One important limitation: 0.2-micron filters aren’t appropriate for every pharmaceutical product. Lipid emulsions, low-dose infusions, and certain drugs whose properties change when they contact the membrane may not be compatible with this type of filtration.
Why Nylon’s Material Properties Matter
Nylon membranes are naturally hydrophilic, meaning they attract water and wet easily without special chemical treatment. This is a significant practical advantage. When you’re filtering an aqueous solution, a hydrophilic membrane lets liquid flow through readily, while a hydrophobic membrane (like PTFE) would resist wetting and require an alcohol-water mixture to initiate flow. For labs and manufacturing lines working primarily with water-based solutions, nylon simplifies the process.
The material also offers strong resistance to organic solvents, weak acids, and strong alkalis. This chemical compatibility makes nylon membranes versatile across different industries and solution types. Combined with high mechanical strength and uniform pore size distribution, nylon holds up well under pressure-driven filtration without deforming or developing inconsistent flow paths. These properties come at relatively low cost compared to specialty membrane materials, which is why nylon remains widely used even as newer polymer options have emerged.
Air Quality and Environmental Monitoring
Nylon membranes also serve as collection surfaces in air quality sampling. The U.S. Environmental Protection Agency uses nylon filters to capture airborne ions, including chloride, nitrite, nitrate, sulfate, sodium, ammonium, and potassium. After sampling, the filters are extracted with deionized water and analyzed using ion chromatography to quantify each compound.
The advantage of nylon in this application is simplicity. The filters require no pre-treatment before deployment, and a single water extraction recovers both positively and negatively charged ions from the same filter.

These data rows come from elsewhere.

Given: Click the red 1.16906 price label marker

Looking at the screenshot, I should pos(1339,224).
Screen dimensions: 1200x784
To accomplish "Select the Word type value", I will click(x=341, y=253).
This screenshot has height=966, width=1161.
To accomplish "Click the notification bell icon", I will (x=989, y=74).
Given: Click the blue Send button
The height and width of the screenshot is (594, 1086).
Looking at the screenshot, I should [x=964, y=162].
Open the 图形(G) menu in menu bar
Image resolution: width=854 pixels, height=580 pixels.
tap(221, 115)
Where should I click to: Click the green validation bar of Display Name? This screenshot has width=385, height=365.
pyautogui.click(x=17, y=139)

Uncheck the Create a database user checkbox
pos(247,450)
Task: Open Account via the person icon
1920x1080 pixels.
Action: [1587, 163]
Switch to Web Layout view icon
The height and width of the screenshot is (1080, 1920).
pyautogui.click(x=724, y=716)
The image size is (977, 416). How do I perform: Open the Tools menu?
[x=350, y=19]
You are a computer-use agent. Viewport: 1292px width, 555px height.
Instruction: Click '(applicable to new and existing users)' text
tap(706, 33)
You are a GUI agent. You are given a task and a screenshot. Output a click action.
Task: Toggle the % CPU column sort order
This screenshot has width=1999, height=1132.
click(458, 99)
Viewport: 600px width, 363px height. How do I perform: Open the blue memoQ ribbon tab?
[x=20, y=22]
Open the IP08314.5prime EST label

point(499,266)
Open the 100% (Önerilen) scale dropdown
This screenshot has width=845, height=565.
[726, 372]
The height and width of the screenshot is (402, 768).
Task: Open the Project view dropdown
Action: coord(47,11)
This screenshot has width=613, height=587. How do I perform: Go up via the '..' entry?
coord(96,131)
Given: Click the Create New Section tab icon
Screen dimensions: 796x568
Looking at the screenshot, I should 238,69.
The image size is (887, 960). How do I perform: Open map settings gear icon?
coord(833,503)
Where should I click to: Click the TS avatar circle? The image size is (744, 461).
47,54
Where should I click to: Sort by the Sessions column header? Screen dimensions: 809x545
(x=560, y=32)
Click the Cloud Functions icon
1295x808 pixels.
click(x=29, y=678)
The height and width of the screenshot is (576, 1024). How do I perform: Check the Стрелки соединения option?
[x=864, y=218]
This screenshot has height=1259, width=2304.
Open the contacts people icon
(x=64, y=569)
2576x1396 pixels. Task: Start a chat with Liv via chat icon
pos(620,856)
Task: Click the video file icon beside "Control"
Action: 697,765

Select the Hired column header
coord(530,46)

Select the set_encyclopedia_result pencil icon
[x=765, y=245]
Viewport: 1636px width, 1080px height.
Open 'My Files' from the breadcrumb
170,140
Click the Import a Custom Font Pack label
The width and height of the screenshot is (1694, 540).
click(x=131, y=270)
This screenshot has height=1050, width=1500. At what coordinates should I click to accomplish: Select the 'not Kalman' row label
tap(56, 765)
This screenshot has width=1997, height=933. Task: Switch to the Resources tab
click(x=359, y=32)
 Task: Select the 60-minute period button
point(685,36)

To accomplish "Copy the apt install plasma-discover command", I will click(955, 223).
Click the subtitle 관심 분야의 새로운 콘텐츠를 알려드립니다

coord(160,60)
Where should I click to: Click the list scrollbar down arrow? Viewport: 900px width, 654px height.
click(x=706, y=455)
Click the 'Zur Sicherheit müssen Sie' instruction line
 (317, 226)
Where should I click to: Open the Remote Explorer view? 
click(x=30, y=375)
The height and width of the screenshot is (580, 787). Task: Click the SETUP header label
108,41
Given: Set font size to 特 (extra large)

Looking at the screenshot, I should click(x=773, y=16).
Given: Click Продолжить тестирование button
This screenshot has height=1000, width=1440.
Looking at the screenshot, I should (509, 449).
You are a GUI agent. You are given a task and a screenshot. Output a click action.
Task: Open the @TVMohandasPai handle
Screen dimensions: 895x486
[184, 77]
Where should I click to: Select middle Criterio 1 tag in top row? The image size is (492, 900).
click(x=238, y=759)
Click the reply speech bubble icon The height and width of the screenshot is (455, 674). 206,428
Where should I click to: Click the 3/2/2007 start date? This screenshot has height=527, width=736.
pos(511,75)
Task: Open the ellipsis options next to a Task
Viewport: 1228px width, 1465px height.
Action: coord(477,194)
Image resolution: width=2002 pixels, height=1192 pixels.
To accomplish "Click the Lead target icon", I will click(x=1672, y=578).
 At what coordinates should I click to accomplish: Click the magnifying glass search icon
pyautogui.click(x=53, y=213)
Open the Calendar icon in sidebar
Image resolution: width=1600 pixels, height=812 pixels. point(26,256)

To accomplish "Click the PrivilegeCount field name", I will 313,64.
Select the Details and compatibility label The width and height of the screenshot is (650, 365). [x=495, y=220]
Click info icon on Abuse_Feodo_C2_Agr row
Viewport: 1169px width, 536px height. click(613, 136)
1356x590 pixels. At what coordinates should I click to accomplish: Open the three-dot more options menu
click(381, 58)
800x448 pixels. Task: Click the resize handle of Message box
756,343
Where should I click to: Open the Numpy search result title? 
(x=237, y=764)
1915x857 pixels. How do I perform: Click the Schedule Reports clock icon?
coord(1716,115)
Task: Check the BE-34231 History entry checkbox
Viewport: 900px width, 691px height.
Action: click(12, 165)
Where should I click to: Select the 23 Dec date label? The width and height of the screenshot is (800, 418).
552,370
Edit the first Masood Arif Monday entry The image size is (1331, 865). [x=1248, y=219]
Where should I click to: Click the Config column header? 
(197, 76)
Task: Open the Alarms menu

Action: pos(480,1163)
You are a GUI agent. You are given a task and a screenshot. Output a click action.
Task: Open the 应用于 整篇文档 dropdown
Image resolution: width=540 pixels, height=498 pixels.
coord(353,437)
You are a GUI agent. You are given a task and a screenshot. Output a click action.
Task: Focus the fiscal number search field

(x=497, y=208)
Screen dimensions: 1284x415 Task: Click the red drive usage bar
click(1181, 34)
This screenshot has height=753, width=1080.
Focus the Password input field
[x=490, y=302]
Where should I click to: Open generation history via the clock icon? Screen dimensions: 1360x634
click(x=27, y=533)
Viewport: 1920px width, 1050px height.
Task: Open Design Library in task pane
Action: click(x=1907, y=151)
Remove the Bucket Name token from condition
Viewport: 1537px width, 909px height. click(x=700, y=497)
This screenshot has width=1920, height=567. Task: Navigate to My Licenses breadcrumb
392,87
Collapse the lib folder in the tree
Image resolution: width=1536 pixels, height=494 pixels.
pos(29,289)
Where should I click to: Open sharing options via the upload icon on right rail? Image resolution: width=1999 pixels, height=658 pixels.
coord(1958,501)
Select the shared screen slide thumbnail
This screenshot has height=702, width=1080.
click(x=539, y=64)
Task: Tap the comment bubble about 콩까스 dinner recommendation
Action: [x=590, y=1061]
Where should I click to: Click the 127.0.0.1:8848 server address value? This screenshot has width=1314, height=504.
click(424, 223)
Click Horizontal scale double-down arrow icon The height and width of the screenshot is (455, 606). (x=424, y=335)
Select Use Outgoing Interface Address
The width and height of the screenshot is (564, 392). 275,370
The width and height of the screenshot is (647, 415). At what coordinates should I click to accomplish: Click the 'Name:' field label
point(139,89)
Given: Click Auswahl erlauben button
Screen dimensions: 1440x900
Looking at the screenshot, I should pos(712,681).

This means one sample collection step yields data on multiple pollutants, reducing the number of filters, samplers, and analytical runs needed for a monitoring campaign.
Available Pore Sizes and Formats
Nylon membranes come in two broad categories. Standard membrane filters have pore sizes ranging from 0.20 to 1.2 microns, suitable for fine filtration and sterilization. Woven nylon net filters have much larger mesh openings, from 5 to 180 microns, and are used for coarser separations like removing visible particles or debris from samples before finer filtration.
The choice of pore size depends entirely on what you need to remove. A 0.2-micron membrane catches bacteria. A 0.45-micron membrane is common for general laboratory sample preparation, removing particulates before instrumental analysis. Larger mesh filters serve as pre-filters to extend the life of finer membranes downstream by catching the big stuff first.
Wetting and Handling Requirements
Even though nylon is naturally hydrophilic, proper wetting before use is essential for reliable performance. Every pore in the membrane needs to be filled with liquid before filtration or integrity testing begins. If pores remain dry, air flows freely through those pathways, which can cause false failures during quality testing or allow contaminants to bypass the filter entirely.
For hydrophilic membranes like nylon, water, buffer solutions, or the product itself can serve as the wetting liquid. Flushing the filter before use also reduces downstream particles and washes away leachable compounds, substances that can dissolve out of the filter material. This flushing step is especially important after sterilization, since heat or chemical sterilization tends to generate more leachables. In rare cases involving very high sugar or salt concentrations, complete wetting may not be achievable, which can limit the use of standard nylon filters for those specific products.